The country folk who live in the background of this oft-styled “City of Pines,” still call it merely “Bourne,” as it was when, many years ago, Dr. Granville made the fortunes of the hamlet, frequented by a few invalids and others rejoicing in the spicy odours of the pine-woods, that had grown in a scattered and chance fashion upon the heath. “No situation,” said that authority upon spas and watering-places, “possesses so many capabilities of being made the very first sea watering-place in England; and not only a watering-place, but what is still more important, a winter residence for the most delicate constitutions requiring a warm and sheltered locality at this season of the year.” Then follow comparisons favourable to the site of Bournemouth, and derogatory to other seaside resorts.

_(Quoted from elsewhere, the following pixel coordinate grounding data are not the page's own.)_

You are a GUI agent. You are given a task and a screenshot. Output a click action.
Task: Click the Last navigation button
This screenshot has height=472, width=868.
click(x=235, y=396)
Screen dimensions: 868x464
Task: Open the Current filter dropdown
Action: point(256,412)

Every circumstance insured attention being drawn to this weighty pronouncement, and advantage being taken of it. Consumptives came and found the air beneficial, and Bournemouth grew suddenly and astonishingly upon a lonely coastline; arising in that residential all-round-the-calendar character it has kept to this day, in spite of those holiday-folk, the excursionists and trippers whom its “residential” stratum discourages as much as possible. But when even so thoroughly exclusive a residential health-resort has been so successful, and has grown so greatly in that character as Bournemouth has grown, there comes inevitably a time when the workers and tradesfolk, ministrants to the wants of those residents, themselves become an important section of the community. It is a time when suburbs and quarters, invidiously distinguished from one another in the social scale, have established themselves; when, in short, from being just the resort of a class, a place becomes a microcosm of life, in which all classes and degrees are represented. The seal was set upon the arrival of that time for Bournemouth with its admission to the dignity of a municipal borough, fully equipped with Mayor and Town Council, in the summer of 1890, and again, later, with the opening of electric tramways. Railway-companies urge the attractions of Bournemouth upon holiday-makers, with great success, and nowadays one only perceives the place in anything like its former characteristic air at such time when the summer has gone and the holiday-maker has returned to his own fireside.
Bournemouth has already gathered together some odds and ends of sentimental associations. Mary Wollstonecraft, widow of Shelley, died here in 1853, and lies in the churchyard of St. Peter’s, beside Godwin and his wife, whose bodies were brought from the London churchyard of St. Pancras. Keble died here in 1866, and the present St. Peter’s is his memorial. Robert Louis Stevenson, Bournemouth’s most distinguished consumptive, resided at “Skerryvore,” in Alum Chine Road, before he took flight to the South Seas.
But—singular and ungrateful omission—one looks in vain for a statue to Dr. Granville, who, by his powerful advocacy, made Bournemouth, just as Dr. Russel made Brighton a century earlier. In this it is not difficult to find another instance of “benefits forgot.”